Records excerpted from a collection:

# # # #

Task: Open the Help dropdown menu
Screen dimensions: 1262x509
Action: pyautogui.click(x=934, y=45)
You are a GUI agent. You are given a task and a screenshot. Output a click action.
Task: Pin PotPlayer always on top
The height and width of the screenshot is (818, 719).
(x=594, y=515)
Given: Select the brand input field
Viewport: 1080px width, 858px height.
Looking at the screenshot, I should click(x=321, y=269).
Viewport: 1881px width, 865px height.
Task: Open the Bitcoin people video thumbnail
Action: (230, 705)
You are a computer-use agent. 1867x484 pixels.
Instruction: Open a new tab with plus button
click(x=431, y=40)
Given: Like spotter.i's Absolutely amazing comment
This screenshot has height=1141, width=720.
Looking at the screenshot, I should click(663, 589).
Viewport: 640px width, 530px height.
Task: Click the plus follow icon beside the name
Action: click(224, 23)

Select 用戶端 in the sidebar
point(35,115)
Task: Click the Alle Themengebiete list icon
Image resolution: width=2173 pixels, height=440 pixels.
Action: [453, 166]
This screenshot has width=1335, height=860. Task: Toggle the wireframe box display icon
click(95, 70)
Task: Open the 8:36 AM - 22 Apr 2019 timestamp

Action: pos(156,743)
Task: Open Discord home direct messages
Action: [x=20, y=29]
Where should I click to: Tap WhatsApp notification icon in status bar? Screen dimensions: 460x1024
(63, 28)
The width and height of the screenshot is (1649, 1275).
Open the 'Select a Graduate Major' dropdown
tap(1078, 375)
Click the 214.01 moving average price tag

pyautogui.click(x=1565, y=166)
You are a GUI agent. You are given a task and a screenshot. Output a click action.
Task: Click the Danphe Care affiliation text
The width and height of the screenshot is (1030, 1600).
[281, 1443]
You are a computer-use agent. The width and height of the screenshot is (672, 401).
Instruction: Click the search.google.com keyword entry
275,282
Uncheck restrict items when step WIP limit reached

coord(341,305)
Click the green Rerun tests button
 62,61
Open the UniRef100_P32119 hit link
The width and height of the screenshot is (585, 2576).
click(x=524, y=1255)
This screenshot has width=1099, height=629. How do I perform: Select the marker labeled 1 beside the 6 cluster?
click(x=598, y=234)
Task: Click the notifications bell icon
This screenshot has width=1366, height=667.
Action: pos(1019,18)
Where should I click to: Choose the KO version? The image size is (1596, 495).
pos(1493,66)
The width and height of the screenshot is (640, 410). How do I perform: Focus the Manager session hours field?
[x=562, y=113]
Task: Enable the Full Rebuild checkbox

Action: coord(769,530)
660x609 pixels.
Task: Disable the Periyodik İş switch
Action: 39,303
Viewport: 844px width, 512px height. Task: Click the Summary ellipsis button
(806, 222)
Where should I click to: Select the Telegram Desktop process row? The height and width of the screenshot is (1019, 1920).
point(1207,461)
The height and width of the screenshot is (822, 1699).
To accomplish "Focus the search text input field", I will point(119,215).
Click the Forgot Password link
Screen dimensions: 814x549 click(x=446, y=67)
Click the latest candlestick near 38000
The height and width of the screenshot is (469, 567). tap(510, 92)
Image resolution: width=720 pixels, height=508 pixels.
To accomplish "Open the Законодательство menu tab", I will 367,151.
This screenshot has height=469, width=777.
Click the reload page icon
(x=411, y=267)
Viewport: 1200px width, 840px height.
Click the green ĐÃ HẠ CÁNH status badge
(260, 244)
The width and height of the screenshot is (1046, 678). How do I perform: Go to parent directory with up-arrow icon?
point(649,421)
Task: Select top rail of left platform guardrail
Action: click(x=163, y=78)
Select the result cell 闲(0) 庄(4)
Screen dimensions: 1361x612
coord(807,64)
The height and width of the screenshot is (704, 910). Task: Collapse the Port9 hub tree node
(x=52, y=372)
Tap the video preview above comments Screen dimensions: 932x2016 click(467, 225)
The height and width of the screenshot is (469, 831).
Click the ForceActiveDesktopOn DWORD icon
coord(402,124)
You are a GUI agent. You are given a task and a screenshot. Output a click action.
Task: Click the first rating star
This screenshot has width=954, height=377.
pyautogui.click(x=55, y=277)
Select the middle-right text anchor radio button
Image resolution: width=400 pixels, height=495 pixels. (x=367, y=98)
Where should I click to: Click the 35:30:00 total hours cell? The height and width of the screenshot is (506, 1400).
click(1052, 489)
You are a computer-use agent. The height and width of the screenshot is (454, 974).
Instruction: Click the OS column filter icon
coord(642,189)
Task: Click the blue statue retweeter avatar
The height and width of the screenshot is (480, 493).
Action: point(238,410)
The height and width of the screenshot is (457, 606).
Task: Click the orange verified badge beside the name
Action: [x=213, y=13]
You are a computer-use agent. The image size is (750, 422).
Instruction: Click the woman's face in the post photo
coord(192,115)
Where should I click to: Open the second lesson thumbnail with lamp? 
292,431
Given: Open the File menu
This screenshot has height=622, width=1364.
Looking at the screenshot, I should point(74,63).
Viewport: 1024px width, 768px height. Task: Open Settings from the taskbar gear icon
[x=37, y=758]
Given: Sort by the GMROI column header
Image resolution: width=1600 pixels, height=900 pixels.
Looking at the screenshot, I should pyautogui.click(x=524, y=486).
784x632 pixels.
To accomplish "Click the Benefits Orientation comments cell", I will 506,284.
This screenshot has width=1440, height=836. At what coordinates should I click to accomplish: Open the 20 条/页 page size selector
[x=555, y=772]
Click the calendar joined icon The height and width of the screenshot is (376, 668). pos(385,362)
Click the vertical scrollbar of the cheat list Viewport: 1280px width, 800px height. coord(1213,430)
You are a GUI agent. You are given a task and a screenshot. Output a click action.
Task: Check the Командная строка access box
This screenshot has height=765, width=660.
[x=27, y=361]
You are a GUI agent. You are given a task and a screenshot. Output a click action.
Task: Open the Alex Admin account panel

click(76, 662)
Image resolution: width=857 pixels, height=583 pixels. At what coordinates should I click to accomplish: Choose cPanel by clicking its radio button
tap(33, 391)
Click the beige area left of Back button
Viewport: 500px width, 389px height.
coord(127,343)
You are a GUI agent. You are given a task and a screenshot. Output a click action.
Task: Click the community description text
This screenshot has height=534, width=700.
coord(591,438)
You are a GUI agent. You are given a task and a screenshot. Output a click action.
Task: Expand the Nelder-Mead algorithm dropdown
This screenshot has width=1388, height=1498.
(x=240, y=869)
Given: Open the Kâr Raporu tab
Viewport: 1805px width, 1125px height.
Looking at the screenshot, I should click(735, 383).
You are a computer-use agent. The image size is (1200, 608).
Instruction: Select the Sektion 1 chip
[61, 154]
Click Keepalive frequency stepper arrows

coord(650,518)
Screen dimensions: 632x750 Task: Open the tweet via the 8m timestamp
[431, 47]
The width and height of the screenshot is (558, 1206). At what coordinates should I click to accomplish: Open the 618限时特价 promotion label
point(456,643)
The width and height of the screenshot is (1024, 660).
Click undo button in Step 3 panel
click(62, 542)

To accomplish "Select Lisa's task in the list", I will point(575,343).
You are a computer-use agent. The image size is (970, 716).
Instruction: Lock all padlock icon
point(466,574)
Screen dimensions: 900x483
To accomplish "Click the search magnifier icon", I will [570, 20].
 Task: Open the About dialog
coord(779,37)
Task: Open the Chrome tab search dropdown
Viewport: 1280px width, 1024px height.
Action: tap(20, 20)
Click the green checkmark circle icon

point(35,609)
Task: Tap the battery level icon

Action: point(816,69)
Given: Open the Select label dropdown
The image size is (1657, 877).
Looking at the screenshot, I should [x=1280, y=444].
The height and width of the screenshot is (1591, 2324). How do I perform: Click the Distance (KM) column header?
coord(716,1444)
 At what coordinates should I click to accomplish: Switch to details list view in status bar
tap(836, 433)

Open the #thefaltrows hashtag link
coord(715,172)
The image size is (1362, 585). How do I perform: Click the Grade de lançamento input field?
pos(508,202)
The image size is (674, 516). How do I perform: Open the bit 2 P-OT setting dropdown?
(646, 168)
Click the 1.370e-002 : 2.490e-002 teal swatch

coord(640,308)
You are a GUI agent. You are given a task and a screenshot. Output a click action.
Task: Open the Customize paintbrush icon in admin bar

# # # #

Work through the records above. Copy every line with the string "comments".

Tap the video preview above comments Screen dimensions: 932x2016 click(467, 225)
To accomplish "Click the Benefits Orientation comments cell", I will 506,284.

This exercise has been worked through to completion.